__THE REQUEST__.
Copy out every line of the rows below word for word, leaving the pictures out of your answer.

:::::

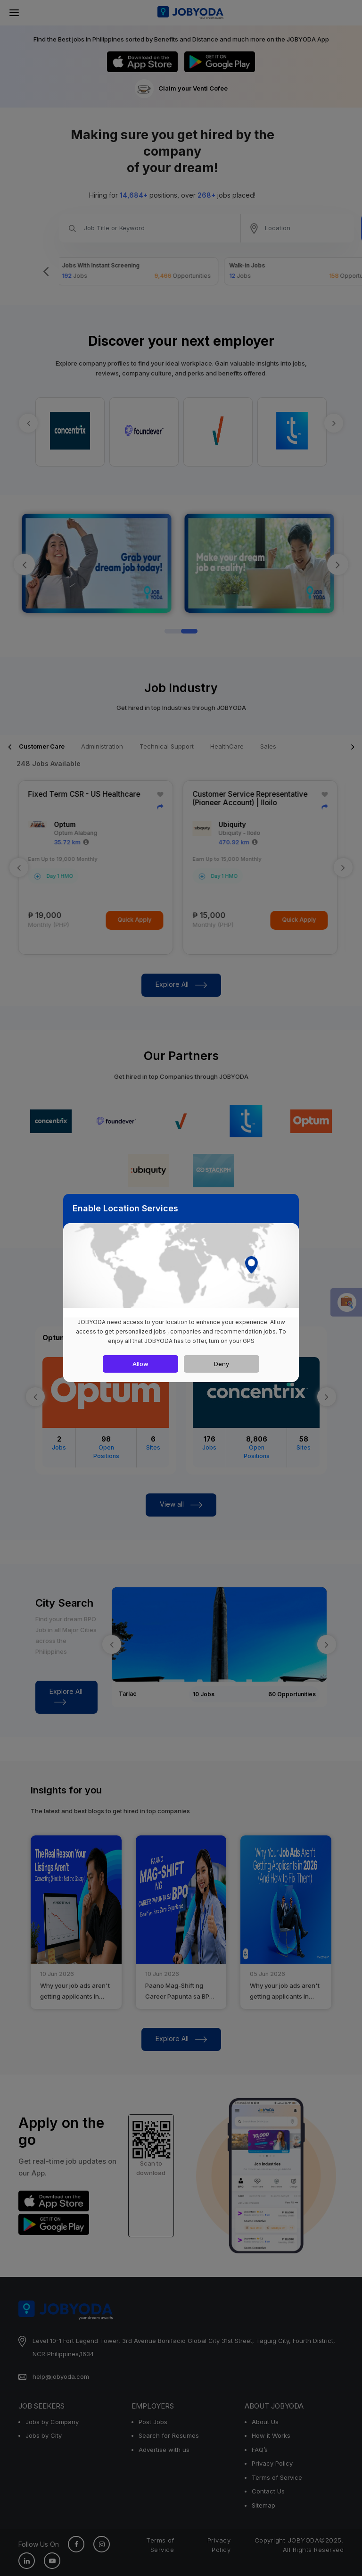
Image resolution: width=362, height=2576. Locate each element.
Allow (140, 1363)
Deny (221, 1363)
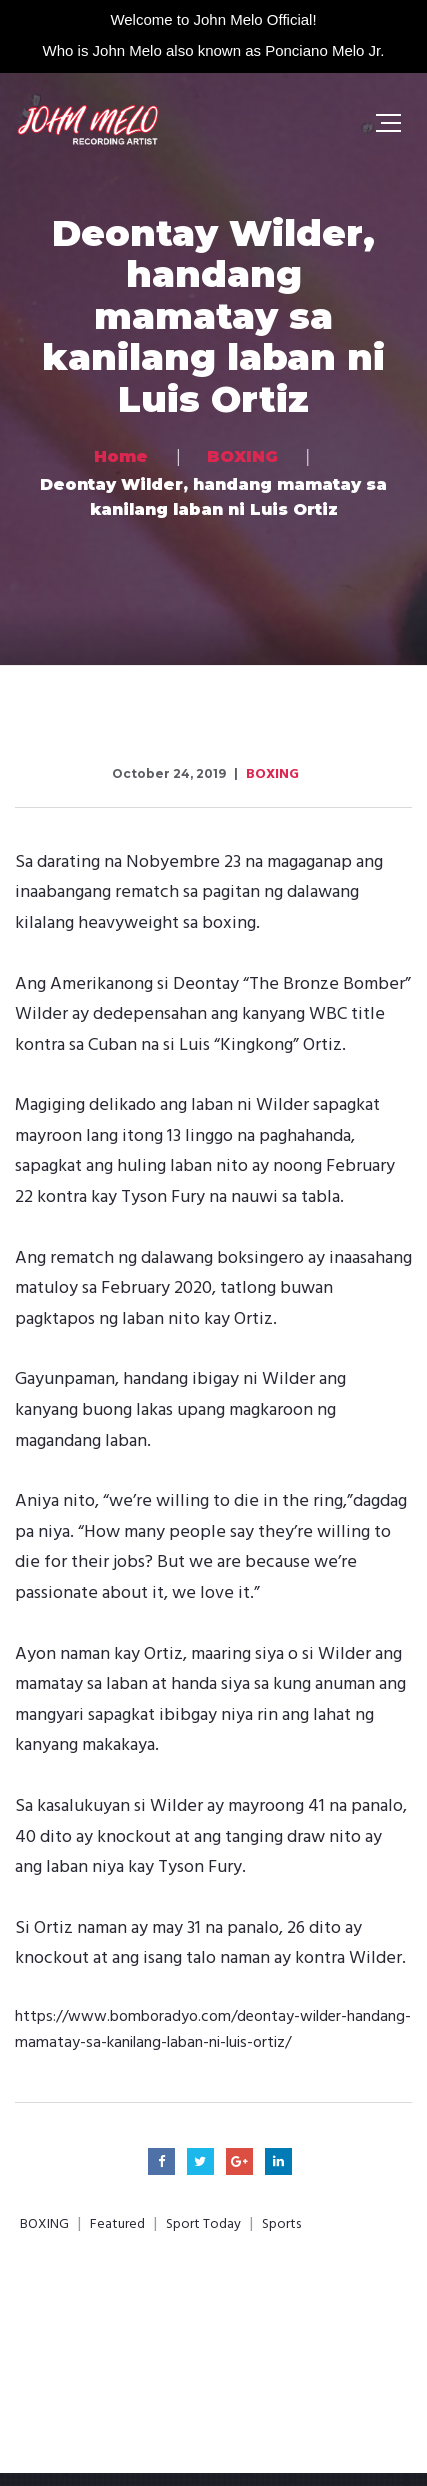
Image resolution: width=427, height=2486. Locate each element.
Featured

:::::

__EXERCISE RESULT__.
Image resolution: width=362, height=2576. Locate each element.
Allow (140, 1363)
Deny (221, 1363)
Image resolution: width=427, height=2486. Locate each element.
Featured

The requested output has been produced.